Provided data:

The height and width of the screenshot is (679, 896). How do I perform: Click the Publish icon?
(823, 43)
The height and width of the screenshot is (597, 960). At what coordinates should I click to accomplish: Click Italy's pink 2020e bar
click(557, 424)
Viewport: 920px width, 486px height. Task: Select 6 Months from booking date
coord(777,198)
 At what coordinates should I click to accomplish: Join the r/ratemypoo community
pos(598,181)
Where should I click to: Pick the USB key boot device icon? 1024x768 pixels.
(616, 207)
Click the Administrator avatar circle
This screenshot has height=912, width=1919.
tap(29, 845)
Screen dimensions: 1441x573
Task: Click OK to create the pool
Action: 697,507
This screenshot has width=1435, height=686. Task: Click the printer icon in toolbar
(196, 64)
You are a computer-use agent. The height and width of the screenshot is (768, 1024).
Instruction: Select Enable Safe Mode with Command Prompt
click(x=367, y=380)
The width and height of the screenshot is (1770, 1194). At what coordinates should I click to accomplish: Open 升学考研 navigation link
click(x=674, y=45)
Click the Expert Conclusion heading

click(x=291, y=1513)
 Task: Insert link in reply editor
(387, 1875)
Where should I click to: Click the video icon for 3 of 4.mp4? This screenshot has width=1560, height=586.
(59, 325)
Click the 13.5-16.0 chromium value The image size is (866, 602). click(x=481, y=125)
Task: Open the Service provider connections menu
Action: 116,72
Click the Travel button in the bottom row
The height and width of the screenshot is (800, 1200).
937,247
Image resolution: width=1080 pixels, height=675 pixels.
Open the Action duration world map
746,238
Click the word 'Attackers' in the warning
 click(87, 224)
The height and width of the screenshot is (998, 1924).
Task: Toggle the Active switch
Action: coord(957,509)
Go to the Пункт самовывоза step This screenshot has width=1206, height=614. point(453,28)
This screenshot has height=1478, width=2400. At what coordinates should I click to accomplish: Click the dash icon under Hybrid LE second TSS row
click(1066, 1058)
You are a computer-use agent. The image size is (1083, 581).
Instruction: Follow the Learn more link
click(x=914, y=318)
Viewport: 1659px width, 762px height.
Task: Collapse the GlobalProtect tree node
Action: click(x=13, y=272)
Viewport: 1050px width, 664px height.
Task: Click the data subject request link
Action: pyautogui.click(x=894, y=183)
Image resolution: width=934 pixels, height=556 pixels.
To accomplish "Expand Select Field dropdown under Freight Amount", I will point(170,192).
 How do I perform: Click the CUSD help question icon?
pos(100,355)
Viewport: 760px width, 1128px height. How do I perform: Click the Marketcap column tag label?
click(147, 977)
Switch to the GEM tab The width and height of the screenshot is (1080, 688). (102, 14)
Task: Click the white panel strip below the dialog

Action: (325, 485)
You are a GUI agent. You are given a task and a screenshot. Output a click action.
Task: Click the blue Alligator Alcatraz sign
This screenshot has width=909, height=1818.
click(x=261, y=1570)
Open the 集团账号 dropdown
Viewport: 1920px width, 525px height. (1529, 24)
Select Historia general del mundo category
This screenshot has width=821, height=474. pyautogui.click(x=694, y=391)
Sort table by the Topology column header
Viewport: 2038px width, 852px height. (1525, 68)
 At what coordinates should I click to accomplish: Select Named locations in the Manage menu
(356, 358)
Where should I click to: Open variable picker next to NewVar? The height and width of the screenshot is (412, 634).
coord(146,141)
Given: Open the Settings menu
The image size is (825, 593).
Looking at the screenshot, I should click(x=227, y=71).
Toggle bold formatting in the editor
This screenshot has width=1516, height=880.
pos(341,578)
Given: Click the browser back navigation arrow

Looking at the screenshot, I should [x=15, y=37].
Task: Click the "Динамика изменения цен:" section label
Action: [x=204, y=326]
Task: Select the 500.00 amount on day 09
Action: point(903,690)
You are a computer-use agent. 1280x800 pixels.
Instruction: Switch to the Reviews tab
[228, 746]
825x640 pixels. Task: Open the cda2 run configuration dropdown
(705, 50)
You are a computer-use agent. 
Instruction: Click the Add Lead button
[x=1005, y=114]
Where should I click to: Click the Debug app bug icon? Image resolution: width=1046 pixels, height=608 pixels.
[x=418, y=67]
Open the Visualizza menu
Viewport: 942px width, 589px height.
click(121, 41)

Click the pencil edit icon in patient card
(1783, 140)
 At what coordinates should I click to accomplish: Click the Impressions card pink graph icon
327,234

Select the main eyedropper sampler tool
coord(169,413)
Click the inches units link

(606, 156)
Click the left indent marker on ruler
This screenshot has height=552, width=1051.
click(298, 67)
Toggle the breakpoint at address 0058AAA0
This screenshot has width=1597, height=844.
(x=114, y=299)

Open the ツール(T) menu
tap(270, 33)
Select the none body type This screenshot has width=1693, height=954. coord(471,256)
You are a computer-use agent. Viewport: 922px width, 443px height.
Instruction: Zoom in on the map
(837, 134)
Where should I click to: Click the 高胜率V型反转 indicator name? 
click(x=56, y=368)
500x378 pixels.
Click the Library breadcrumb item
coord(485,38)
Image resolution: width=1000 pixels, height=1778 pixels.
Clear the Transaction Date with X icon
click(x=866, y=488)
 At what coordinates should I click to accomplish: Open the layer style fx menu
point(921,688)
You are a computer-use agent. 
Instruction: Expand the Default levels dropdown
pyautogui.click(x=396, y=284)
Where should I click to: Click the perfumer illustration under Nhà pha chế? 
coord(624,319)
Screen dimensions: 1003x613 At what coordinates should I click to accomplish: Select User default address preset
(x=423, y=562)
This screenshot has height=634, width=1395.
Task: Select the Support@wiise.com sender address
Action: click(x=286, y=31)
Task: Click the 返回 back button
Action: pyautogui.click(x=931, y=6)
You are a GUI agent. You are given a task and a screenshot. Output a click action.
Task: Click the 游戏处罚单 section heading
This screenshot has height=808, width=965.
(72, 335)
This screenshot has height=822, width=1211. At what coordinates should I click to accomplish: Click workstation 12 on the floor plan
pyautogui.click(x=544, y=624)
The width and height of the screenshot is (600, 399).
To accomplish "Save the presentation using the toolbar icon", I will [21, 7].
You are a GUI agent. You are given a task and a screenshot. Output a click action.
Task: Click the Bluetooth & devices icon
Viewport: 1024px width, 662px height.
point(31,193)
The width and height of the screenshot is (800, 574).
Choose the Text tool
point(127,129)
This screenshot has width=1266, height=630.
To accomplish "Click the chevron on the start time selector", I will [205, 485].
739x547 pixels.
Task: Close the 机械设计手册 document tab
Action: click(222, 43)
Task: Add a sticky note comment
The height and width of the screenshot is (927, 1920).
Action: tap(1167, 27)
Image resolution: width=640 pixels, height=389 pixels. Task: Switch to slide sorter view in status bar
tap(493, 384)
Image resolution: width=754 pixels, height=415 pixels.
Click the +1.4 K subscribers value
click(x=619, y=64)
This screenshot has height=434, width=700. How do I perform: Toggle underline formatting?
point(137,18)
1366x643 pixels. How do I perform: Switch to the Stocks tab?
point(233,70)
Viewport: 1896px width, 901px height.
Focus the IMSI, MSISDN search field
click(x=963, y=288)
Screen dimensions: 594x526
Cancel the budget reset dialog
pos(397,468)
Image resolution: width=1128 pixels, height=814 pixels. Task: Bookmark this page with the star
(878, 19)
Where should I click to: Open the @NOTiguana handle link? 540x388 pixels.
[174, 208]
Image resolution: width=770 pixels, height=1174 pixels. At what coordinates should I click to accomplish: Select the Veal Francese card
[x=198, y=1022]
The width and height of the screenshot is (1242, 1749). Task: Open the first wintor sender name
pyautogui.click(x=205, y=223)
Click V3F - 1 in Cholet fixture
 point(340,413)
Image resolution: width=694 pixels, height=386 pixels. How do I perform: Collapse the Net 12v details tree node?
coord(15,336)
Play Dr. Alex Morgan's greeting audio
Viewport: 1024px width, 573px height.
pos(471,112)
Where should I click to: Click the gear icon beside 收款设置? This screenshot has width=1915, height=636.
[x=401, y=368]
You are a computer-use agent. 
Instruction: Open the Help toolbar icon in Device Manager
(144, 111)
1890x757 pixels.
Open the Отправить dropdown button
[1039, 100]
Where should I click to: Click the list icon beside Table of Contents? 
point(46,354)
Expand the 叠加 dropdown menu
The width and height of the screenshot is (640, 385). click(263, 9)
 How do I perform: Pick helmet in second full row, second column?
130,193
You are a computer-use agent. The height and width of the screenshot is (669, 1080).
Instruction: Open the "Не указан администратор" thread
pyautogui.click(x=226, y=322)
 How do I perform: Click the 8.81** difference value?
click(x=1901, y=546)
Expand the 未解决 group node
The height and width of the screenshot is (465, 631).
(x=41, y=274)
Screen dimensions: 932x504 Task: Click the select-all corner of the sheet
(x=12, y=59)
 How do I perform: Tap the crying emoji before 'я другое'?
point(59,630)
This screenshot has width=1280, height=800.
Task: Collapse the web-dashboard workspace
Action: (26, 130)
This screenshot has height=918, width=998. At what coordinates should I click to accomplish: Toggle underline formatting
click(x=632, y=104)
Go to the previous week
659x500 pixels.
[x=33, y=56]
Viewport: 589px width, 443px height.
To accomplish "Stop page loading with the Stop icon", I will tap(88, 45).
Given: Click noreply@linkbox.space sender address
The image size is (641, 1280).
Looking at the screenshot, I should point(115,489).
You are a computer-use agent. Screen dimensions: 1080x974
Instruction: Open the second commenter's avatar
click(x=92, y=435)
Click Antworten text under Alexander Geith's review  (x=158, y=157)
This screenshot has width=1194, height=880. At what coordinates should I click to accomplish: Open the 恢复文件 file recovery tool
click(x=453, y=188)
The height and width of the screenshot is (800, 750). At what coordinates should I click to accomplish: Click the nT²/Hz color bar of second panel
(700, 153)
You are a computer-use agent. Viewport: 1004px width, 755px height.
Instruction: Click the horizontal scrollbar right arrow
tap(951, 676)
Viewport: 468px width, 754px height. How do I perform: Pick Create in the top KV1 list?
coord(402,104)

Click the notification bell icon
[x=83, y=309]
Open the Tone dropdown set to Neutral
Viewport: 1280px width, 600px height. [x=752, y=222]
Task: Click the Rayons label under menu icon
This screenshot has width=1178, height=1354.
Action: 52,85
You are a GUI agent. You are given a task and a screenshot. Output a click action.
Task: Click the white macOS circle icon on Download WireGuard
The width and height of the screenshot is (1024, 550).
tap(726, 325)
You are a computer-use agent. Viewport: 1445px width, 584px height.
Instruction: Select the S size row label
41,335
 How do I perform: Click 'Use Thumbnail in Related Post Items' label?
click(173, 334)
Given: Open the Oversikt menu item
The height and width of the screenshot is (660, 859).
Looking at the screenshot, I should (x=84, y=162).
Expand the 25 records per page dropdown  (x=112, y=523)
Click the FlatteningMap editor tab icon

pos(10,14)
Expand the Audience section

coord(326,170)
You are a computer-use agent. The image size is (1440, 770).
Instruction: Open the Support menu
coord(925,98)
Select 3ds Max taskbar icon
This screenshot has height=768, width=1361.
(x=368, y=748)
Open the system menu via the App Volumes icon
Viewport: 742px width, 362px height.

Exercise directions: Please give back exactly the lines of this listing beginning at the line with "Open the Visualizza menu" and ending with the line with "Task: Click the 游戏处罚单 section heading", both included, and nothing else.

Exercise output:
Open the Visualizza menu
Viewport: 942px width, 589px height.
click(121, 41)

Click the pencil edit icon in patient card
(1783, 140)
 At what coordinates should I click to accomplish: Click the Impressions card pink graph icon
327,234

Select the main eyedropper sampler tool
coord(169,413)
Click the inches units link

(606, 156)
Click the left indent marker on ruler
This screenshot has height=552, width=1051.
click(298, 67)
Toggle the breakpoint at address 0058AAA0
This screenshot has width=1597, height=844.
(x=114, y=299)

Open the ツール(T) menu
tap(270, 33)
Select the none body type This screenshot has width=1693, height=954. coord(471,256)
You are a computer-use agent. Viewport: 922px width, 443px height.
Instruction: Zoom in on the map
(837, 134)
Where should I click to: Click the 高胜率V型反转 indicator name? 
click(x=56, y=368)
500x378 pixels.
Click the Library breadcrumb item
coord(485,38)
Image resolution: width=1000 pixels, height=1778 pixels.
Clear the Transaction Date with X icon
click(x=866, y=488)
 At what coordinates should I click to accomplish: Open the layer style fx menu
point(921,688)
You are a computer-use agent. 
Instruction: Expand the Default levels dropdown
pyautogui.click(x=396, y=284)
Where should I click to: Click the perfumer illustration under Nhà pha chế? 
coord(624,319)
Screen dimensions: 1003x613 At what coordinates should I click to accomplish: Select User default address preset
(x=423, y=562)
This screenshot has height=634, width=1395.
Task: Select the Support@wiise.com sender address
Action: click(x=286, y=31)
Task: Click the 返回 back button
Action: pyautogui.click(x=931, y=6)
You are a GUI agent. You are given a task and a screenshot. Output a click action.
Task: Click the 游戏处罚单 section heading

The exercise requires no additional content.